生成AIや大規模言語モデル(LLM)の進化により、ビジネスソフトウェアのあり方が根本から変わると言われています。しかし、企業がこれまで多額の投資を行ってきたERP(統合基幹業務システム)やCRM(顧客関係管理)などの基幹システムを、AIのために完全にリプレイス(rip out)する動きは主流ではありません。米国のビジネス・テクノロジー・リーダーたちも、既存のシステム基盤を維持しながら、その上に小規模なAIアプリケーションやカスタマイズ機能を追加する手法を採っています。

日本企業においても、長年カスタマイズを重ねてきたレガシーシステムを一朝一夕に刷新することは、コスト面でもリスク面でも非現実的です。代わりに、既存システムのAPIを通じてデータを引き出し、LLMと連携させて特定の業務に特化した「AIエージェント(自律的に一連のタスクを処理するAI)」を構築するアプローチが、堅実かつ即効性のある選択肢として注目されています。

「Vibe-coding」によるアジャイルな現場主導の開発

こうした小規模なAIアプリの開発を後押ししているのが、自然言語による指示でコード生成やシステム構築を行う「Vibe-coding(バイブコーディング)」と呼ばれる新しい開発スタイルです。従来のプログラミング言語を深く理解していなくても、AIとの対話を通じて直感的にツールを作成できるため、ノーコード・ローコードツールの延長として浸透しつつあります。

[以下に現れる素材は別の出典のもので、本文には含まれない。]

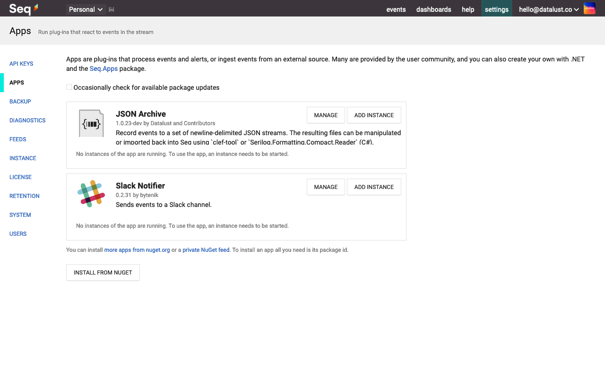Open the Retention settings section

25,196
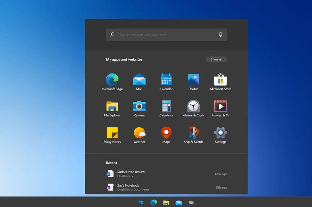Viewport: 312px width, 207px height.
Task: Click the Show all button
Action: [x=216, y=59]
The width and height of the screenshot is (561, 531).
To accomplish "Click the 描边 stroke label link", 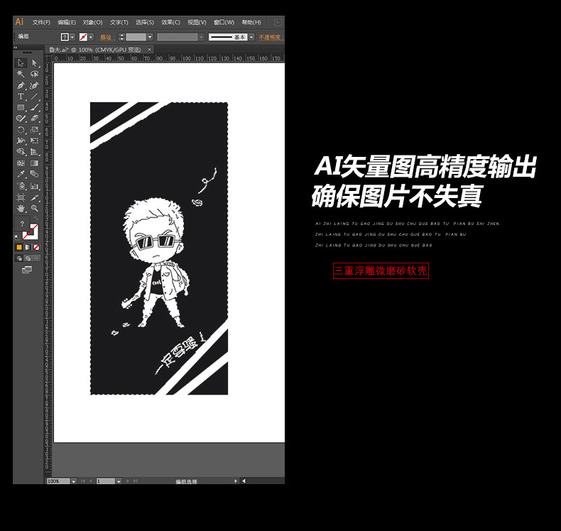I will click(x=107, y=37).
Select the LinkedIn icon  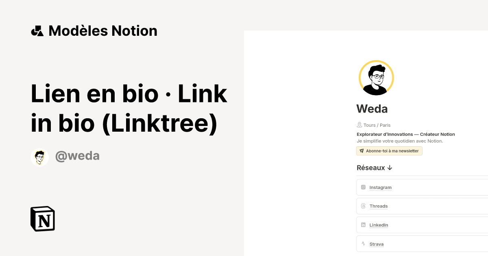tap(363, 225)
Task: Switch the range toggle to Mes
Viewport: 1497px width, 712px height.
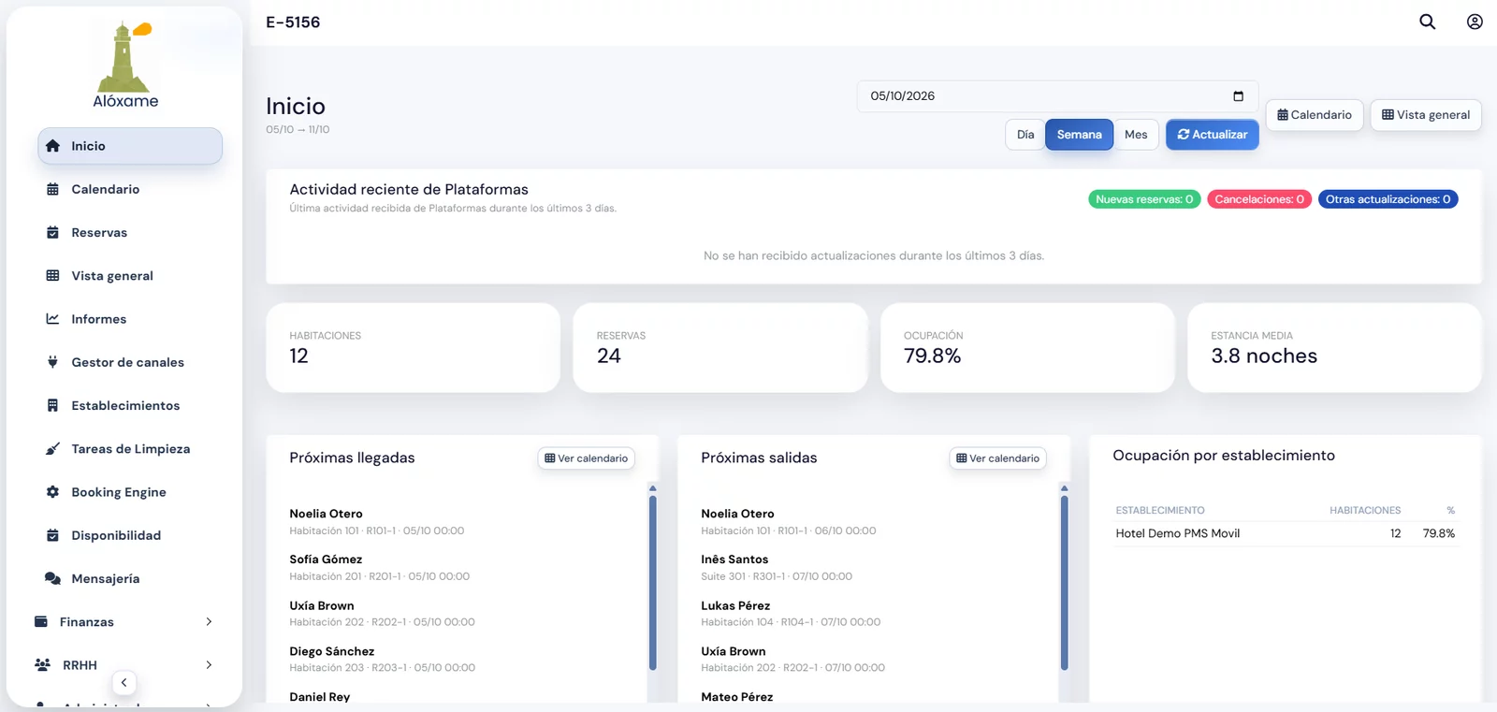Action: tap(1136, 135)
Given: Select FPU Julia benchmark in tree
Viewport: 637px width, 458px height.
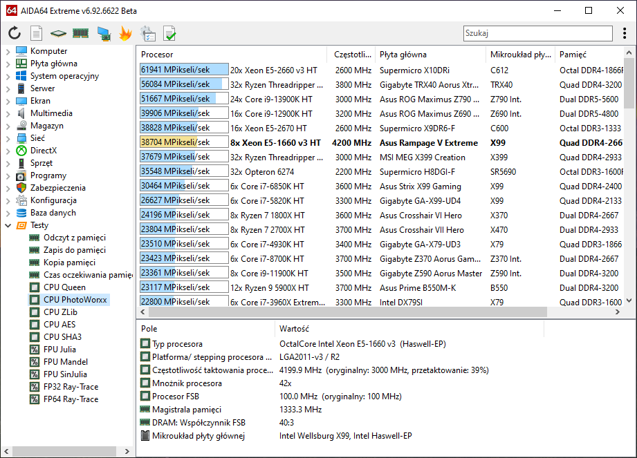Looking at the screenshot, I should [x=59, y=350].
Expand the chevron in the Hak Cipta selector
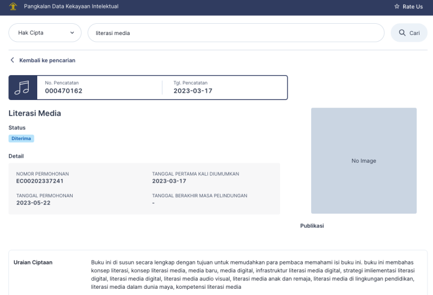The width and height of the screenshot is (433, 295). (72, 33)
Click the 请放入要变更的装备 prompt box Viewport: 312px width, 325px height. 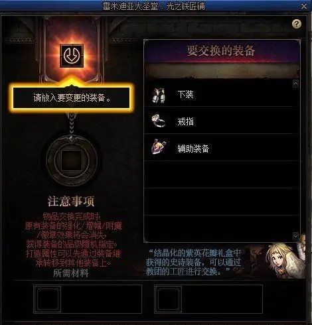coord(72,98)

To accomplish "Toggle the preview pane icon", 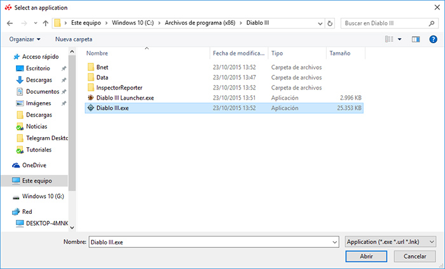I will tap(416, 39).
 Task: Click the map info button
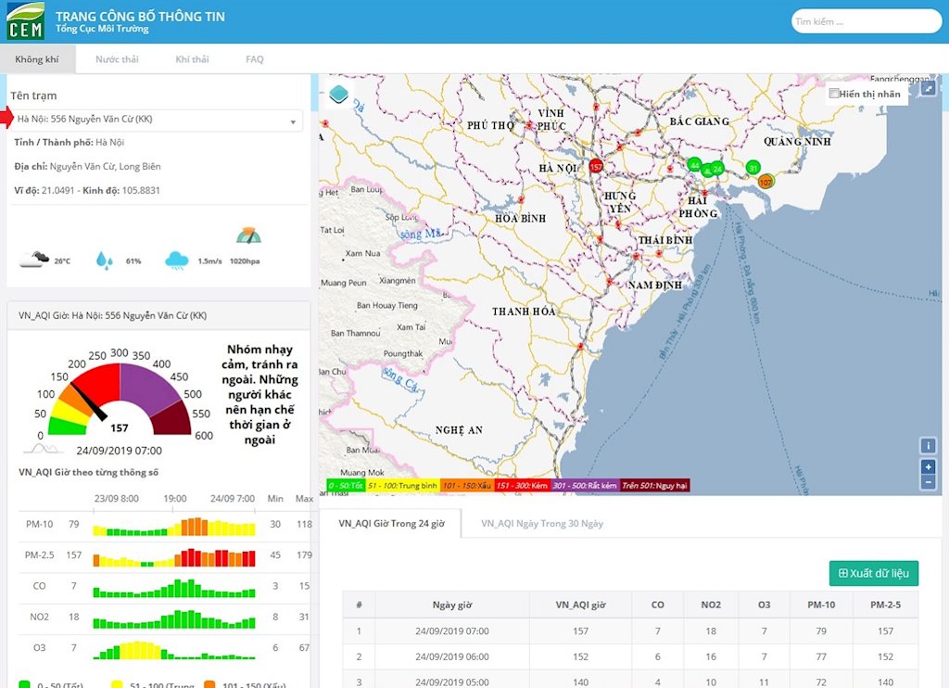click(928, 446)

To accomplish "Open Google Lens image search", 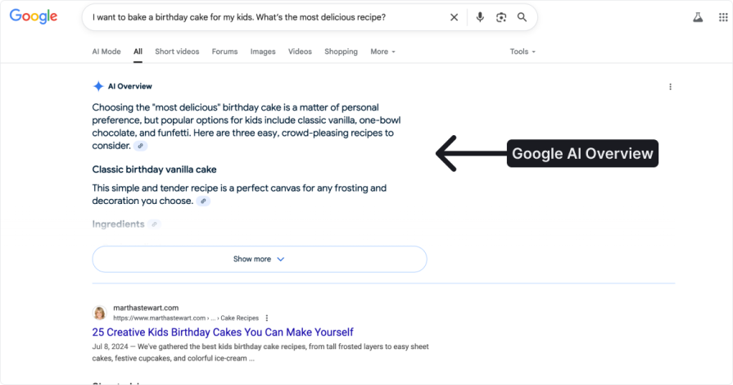I will pos(501,17).
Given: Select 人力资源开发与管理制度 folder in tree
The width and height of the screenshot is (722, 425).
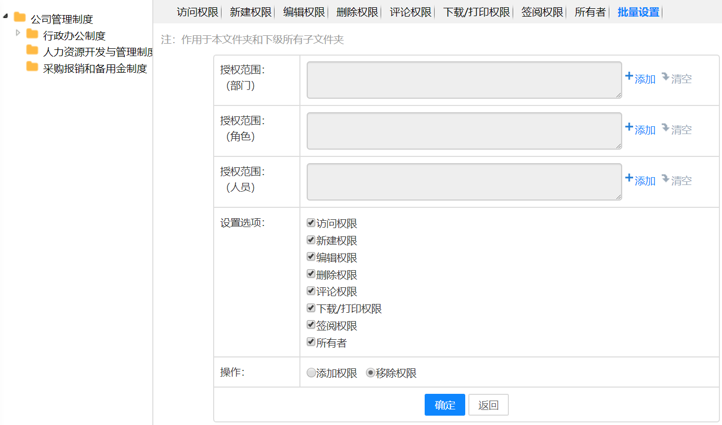Looking at the screenshot, I should pyautogui.click(x=98, y=52).
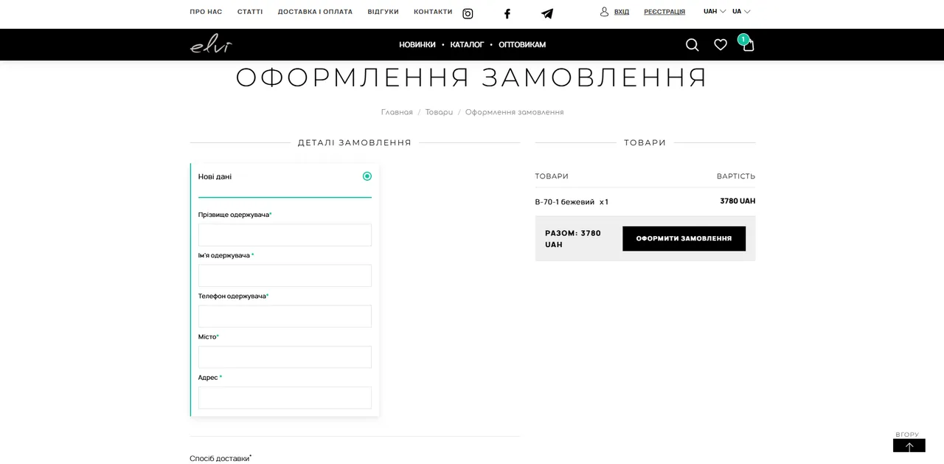Open the Telegram channel icon
This screenshot has width=944, height=464.
[x=547, y=13]
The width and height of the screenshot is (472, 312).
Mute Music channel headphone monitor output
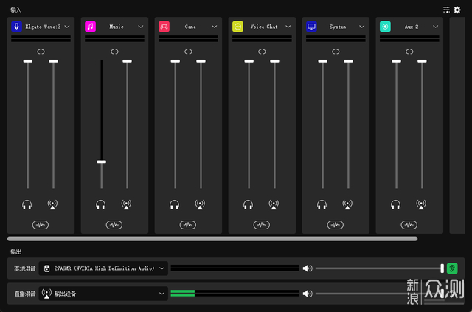tap(101, 204)
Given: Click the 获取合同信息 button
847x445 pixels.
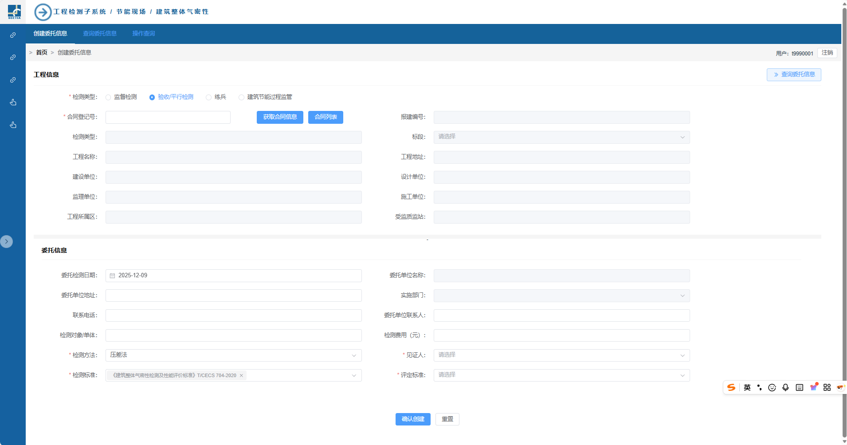Looking at the screenshot, I should (x=280, y=117).
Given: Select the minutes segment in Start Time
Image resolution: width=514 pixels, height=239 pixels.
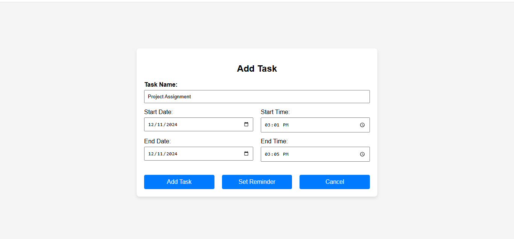Looking at the screenshot, I should tap(277, 125).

日本の組織文化においては、現場の業務フローが細分化・属人化しているケースが多く見られます。Vibe-coding的なアプローチを取り入れることで、情報システム部門に要件定義を丸投げするのではなく、業務のドメイン知識を持つ現場のプロダクト担当者や業務部門がエンジニアと伴走しながら、自分たちの課題に直結したAIツールを迅速(アジャイル)に開発・改善していくことが可能になります。

リスクと限界:権限管理と「Human-in-the-loop」の重要性

一方で、既存システムとAIを連携させる際には、ガバナンスとセキュリティ面での慎重な対応が不可欠です。AIエージェントに基幹システムのデータアクセス権限を付与する場合、適切なアクセス制御を行わなければ、本来閲覧すべきでない機密情報がAIを通じて引き出されるリスクがあります。

また、LLMには事実と異なる情報を生成するハルシネーション(もっともらしい嘘)の限界が残っています。とくに正確性や品質に対する要求水準が高い日本の商習慣においては、AIに業務を完全自動化させるのではなく、最終的な判断や承認プロセスに人間が介在する「Human-in-the-loop(ヒューマン・イン・ザ・ループ)」の設計を組み込むことが推奨されます。AIはあくまで業務の「下書き」や「データ抽出」を担い、意思決定の責任は人が持つという切り分けが、コンプライアンス上の安全網となります。

日本企業のAI活用への示唆

今回のグローバルの動向から、日本企業がAI活用を進める上で得られる実務的な示唆は以下の3点です。

第1に、大規模なシステム刷新を待つ必要はないということです。既存のソフトウェア資産を活かし、連携しやすい領域からAPI経由で小規模なAIツール(アドオン)を開発することで、早期にROI(投資対効果)を検証できます。

第2に、現場主導のAI開発を支援する環境づくりです。自然言語による開発体験(Vibe-coding)が普及する中、業務部門とIT部門が連携できるガイドラインやサンドボックス(安全な検証環境)を提供し、現場の創意工夫を引き出すことが競争力につながります。

第3に、リスクベースの権限管理とプロセス設計の徹底です。既存システムとの連携においてはゼロトラストの思想に基づく厳格なアクセス制御を行い、AIの自律実行には必ず人間のチェックポイントを設けるなど、日本の組織風土に合わせたガバナンスの枠組みを構築することが不可欠です。